_Written instruction_
Reproduce all of the data below, switching every "Instruction" to "Goal" and leaving everything else unchanged.
_ _ _ _ _ _ _
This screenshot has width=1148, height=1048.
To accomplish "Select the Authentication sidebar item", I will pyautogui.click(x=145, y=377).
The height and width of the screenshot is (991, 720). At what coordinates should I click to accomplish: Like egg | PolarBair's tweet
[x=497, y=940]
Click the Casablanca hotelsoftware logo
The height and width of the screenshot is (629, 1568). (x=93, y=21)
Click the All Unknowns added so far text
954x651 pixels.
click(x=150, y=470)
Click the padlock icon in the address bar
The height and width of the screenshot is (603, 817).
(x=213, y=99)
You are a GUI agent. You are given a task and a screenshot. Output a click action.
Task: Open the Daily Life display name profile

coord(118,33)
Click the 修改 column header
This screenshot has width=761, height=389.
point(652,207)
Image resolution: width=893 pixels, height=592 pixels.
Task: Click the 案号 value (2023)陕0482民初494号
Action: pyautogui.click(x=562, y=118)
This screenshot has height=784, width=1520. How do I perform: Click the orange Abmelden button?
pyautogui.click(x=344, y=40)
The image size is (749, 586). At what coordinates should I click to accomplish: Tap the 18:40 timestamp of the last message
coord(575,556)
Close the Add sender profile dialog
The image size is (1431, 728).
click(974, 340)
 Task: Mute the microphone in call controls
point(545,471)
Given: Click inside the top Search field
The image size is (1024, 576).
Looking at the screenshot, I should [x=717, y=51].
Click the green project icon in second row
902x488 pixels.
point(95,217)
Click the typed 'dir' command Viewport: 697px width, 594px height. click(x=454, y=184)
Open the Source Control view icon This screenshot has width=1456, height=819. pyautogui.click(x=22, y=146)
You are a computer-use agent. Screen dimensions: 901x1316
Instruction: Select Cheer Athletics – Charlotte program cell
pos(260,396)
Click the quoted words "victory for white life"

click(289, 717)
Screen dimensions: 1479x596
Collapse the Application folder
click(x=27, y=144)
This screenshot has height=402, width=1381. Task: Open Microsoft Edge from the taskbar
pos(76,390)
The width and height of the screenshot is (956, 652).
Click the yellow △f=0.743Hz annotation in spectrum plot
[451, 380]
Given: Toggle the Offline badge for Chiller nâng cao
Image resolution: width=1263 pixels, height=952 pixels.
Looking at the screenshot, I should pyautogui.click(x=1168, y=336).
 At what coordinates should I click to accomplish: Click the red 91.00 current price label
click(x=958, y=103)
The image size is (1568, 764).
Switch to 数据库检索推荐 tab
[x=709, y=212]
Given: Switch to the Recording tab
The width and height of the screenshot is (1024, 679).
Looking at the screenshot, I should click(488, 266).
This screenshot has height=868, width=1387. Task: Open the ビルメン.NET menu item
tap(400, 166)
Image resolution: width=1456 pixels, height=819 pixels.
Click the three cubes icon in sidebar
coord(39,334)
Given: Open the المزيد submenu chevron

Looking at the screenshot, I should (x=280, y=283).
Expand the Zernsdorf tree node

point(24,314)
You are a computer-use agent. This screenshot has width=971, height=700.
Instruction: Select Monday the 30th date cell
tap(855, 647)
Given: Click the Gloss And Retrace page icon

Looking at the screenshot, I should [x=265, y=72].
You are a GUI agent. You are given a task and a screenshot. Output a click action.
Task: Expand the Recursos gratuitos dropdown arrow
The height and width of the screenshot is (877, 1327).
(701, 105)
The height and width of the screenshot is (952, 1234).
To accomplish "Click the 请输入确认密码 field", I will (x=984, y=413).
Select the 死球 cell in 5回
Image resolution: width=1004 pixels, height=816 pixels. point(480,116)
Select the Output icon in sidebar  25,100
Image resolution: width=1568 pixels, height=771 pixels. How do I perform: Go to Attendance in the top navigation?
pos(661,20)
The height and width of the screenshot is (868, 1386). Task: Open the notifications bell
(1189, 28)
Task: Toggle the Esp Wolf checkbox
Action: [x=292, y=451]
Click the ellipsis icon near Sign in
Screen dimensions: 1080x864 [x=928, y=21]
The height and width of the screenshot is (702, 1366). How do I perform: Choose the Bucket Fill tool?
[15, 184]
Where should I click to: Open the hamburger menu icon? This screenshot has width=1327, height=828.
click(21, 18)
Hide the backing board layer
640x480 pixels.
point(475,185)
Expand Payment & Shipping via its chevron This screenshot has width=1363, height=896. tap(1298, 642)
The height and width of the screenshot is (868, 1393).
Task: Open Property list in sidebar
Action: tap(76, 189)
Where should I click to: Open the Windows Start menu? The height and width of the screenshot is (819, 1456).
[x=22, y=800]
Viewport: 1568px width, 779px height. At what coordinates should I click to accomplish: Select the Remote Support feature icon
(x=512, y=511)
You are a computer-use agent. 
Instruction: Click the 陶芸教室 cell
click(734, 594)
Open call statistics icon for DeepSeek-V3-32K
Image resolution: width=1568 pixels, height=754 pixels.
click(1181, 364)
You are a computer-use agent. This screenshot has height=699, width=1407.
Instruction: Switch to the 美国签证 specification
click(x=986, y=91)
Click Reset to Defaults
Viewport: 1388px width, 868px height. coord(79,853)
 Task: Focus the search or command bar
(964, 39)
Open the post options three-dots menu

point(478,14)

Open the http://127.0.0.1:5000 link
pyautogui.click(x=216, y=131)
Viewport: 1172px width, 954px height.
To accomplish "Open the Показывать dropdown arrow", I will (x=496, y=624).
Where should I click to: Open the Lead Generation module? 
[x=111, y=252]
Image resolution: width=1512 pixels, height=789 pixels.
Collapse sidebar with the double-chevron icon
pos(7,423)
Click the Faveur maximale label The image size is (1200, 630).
_ _ _ _ _ _ _
_Solution for this exercise_
This screenshot has width=1148, height=1048.
To accomplish "Select the Authentication sidebar item", I will pyautogui.click(x=145, y=377).
The height and width of the screenshot is (991, 720). At what coordinates should I click to accomplish: Like egg | PolarBair's tweet
[x=497, y=940]
Click the Casablanca hotelsoftware logo
The height and width of the screenshot is (629, 1568). (x=93, y=21)
Click the All Unknowns added so far text
954x651 pixels.
click(x=150, y=470)
Click the padlock icon in the address bar
The height and width of the screenshot is (603, 817).
(x=213, y=99)
You are a GUI agent. You are given a task and a screenshot. Output a click action.
Task: Open the Daily Life display name profile

coord(118,33)
Click the 修改 column header
This screenshot has width=761, height=389.
point(652,207)
Image resolution: width=893 pixels, height=592 pixels.
Task: Click the 案号 value (2023)陕0482民初494号
Action: pyautogui.click(x=562, y=118)
This screenshot has height=784, width=1520. How do I perform: Click the orange Abmelden button?
pyautogui.click(x=344, y=40)
The image size is (749, 586). At what coordinates should I click to accomplish: Tap the 18:40 timestamp of the last message
coord(575,556)
Close the Add sender profile dialog
The image size is (1431, 728).
click(974, 340)
 Task: Mute the microphone in call controls
point(545,471)
Given: Click inside the top Search field
The image size is (1024, 576).
Looking at the screenshot, I should [x=717, y=51].
Click the green project icon in second row
902x488 pixels.
point(95,217)
Click the typed 'dir' command Viewport: 697px width, 594px height. click(x=454, y=184)
Open the Source Control view icon This screenshot has width=1456, height=819. pyautogui.click(x=22, y=146)
You are a computer-use agent. Screen dimensions: 901x1316
Goal: Select Cheer Athletics – Charlotte program cell
pos(260,396)
Click the quoted words "victory for white life"

click(289, 717)
Screen dimensions: 1479x596
Collapse the Application folder
click(x=27, y=144)
This screenshot has height=402, width=1381. Task: Open Microsoft Edge from the taskbar
pos(76,390)
The width and height of the screenshot is (956, 652).
Click the yellow △f=0.743Hz annotation in spectrum plot
[451, 380]
Given: Toggle the Offline badge for Chiller nâng cao
Image resolution: width=1263 pixels, height=952 pixels.
Looking at the screenshot, I should pyautogui.click(x=1168, y=336).
 At what coordinates should I click to accomplish: Click the red 91.00 current price label
click(x=958, y=103)
The image size is (1568, 764).
Switch to 数据库检索推荐 tab
[x=709, y=212]
Given: Switch to the Recording tab
The width and height of the screenshot is (1024, 679).
Looking at the screenshot, I should click(488, 266).
This screenshot has height=868, width=1387. Task: Open the ビルメン.NET menu item
tap(400, 166)
Image resolution: width=1456 pixels, height=819 pixels.
Click the three cubes icon in sidebar
coord(39,334)
Given: Open the المزيد submenu chevron

Looking at the screenshot, I should (x=280, y=283).
Expand the Zernsdorf tree node

point(24,314)
You are a computer-use agent. This screenshot has width=971, height=700.
Goal: Select Monday the 30th date cell
tap(855, 647)
Given: Click the Gloss And Retrace page icon

Looking at the screenshot, I should [x=265, y=72].
You are a GUI agent. You are given a task and a screenshot. Output a click action.
Task: Expand the Recursos gratuitos dropdown arrow
The height and width of the screenshot is (877, 1327).
(701, 105)
The height and width of the screenshot is (952, 1234).
To accomplish "Click the 请输入确认密码 field", I will (x=984, y=413).
Select the 死球 cell in 5回
Image resolution: width=1004 pixels, height=816 pixels. point(480,116)
Select the Output icon in sidebar  25,100
Image resolution: width=1568 pixels, height=771 pixels. How do I perform: Go to Attendance in the top navigation?
pos(661,20)
The height and width of the screenshot is (868, 1386). Task: Open the notifications bell
(1189, 28)
Task: Toggle the Esp Wolf checkbox
Action: [x=292, y=451]
Click the ellipsis icon near Sign in
Screen dimensions: 1080x864 [x=928, y=21]
The height and width of the screenshot is (702, 1366). How do I perform: Choose the Bucket Fill tool?
[15, 184]
Where should I click to: Open the hamburger menu icon? This screenshot has width=1327, height=828.
click(21, 18)
Hide the backing board layer
640x480 pixels.
point(475,185)
Expand Payment & Shipping via its chevron This screenshot has width=1363, height=896. tap(1298, 642)
The height and width of the screenshot is (868, 1393).
Task: Open Property list in sidebar
Action: tap(76, 189)
Where should I click to: Open the Windows Start menu? The height and width of the screenshot is (819, 1456).
[x=22, y=800]
Viewport: 1568px width, 779px height. At what coordinates should I click to accomplish: Select the Remote Support feature icon
(x=512, y=511)
You are a computer-use agent. 
Goal: Click the 陶芸教室 cell
click(734, 594)
Open call statistics icon for DeepSeek-V3-32K
Image resolution: width=1568 pixels, height=754 pixels.
click(1181, 364)
You are a computer-use agent. This screenshot has height=699, width=1407.
Goal: Switch to the 美国签证 specification
click(x=986, y=91)
Click Reset to Defaults
Viewport: 1388px width, 868px height. coord(79,853)
 Task: Focus the search or command bar
(964, 39)
Open the post options three-dots menu

point(478,14)

Open the http://127.0.0.1:5000 link
pyautogui.click(x=216, y=131)
Viewport: 1172px width, 954px height.
To accomplish "Open the Показывать dropdown arrow", I will (x=496, y=624).
Where should I click to: Open the Lead Generation module? 
[x=111, y=252]
Image resolution: width=1512 pixels, height=789 pixels.
Collapse sidebar with the double-chevron icon
pos(7,423)
Click the Faveur maximale label The image size is (1200, 630).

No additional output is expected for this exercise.